#### Task material:

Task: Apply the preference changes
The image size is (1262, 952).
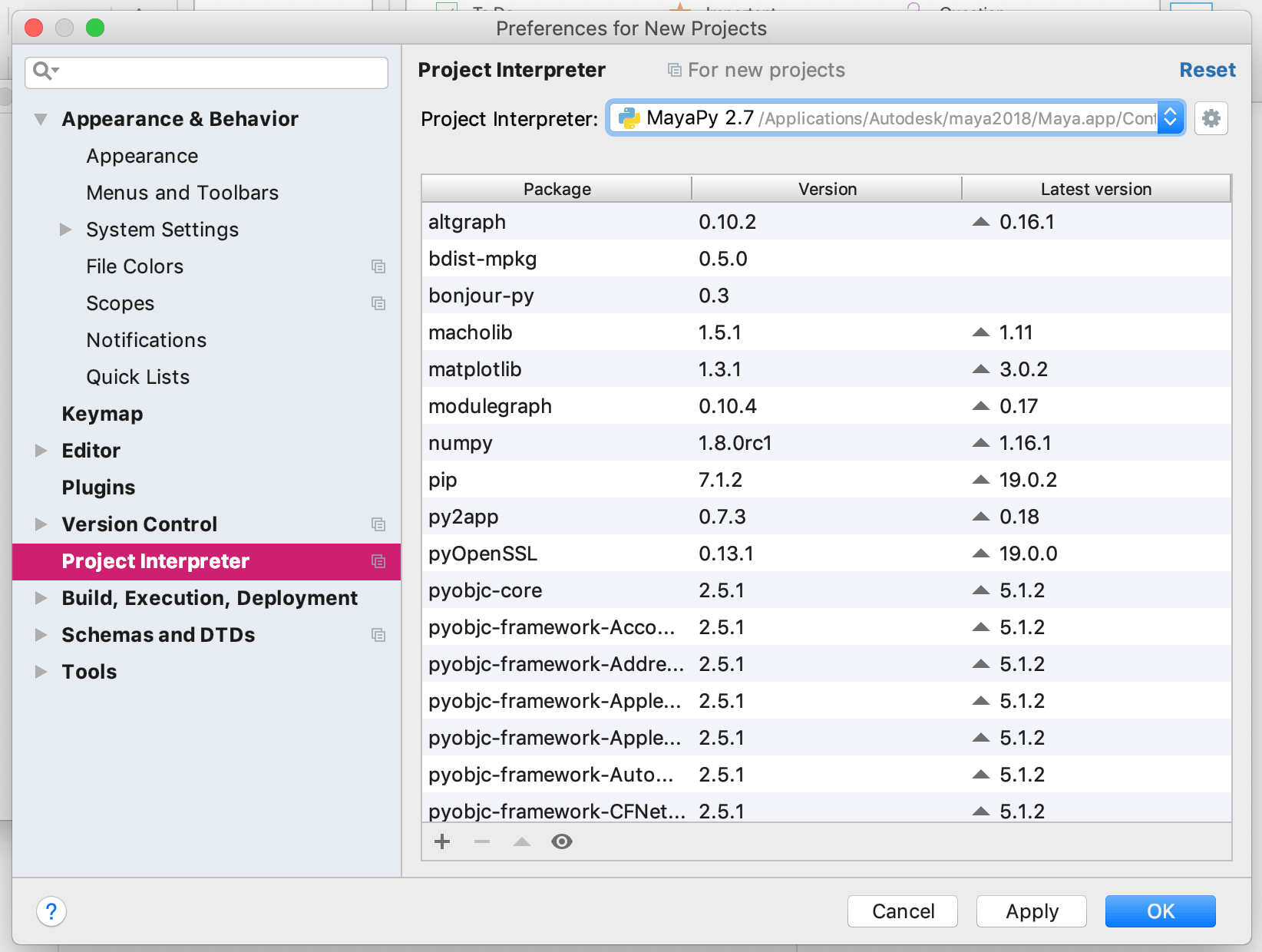Action: point(1031,911)
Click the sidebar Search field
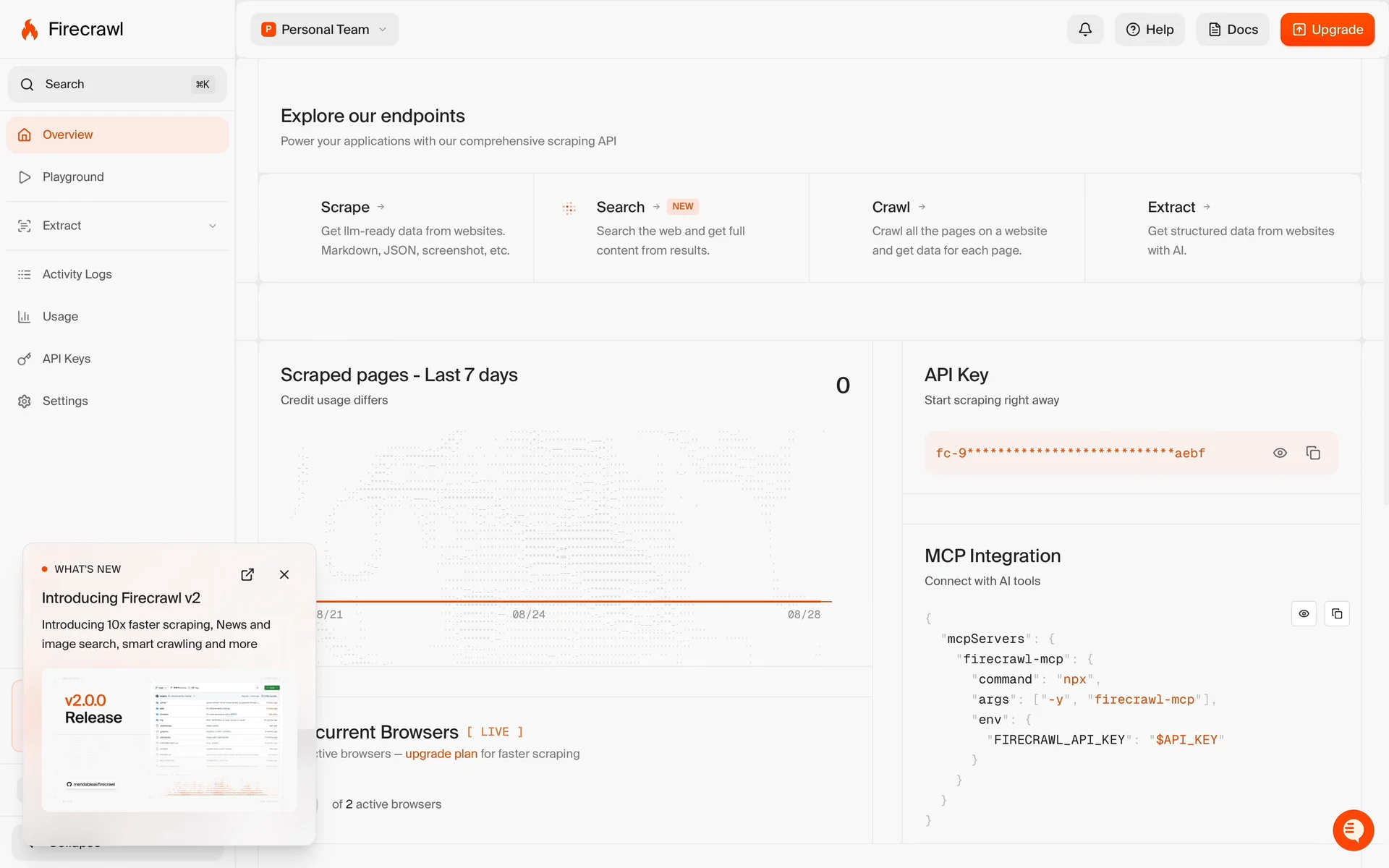 click(x=117, y=85)
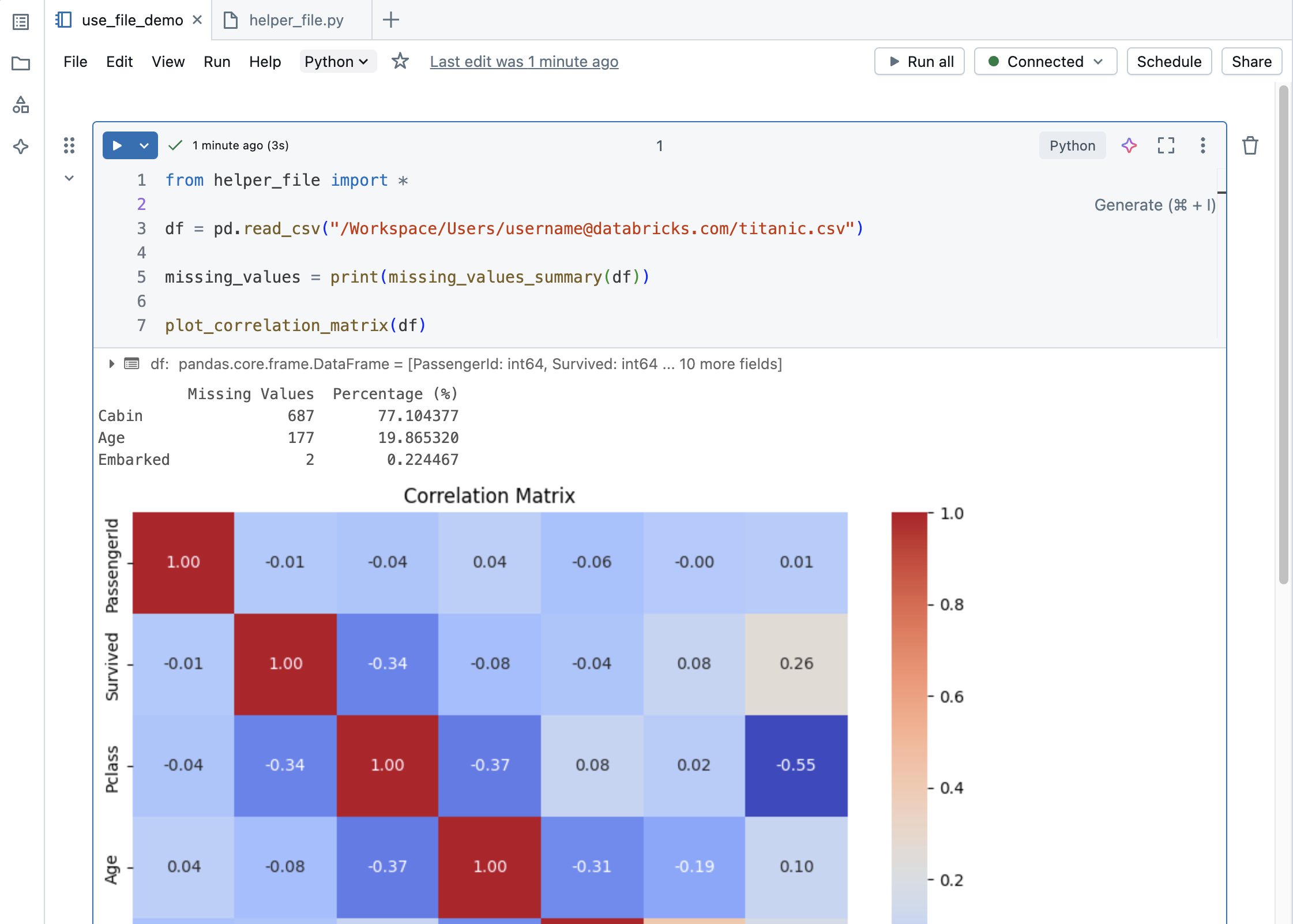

#### What the task requires:
In your copy of the records above, include no pictures and match every line exactly.

#### Solved exercise:
Task: Apply the preference changes
The image size is (1262, 952).
Action: point(1031,911)
Click the sidebar Search field
 click(x=117, y=85)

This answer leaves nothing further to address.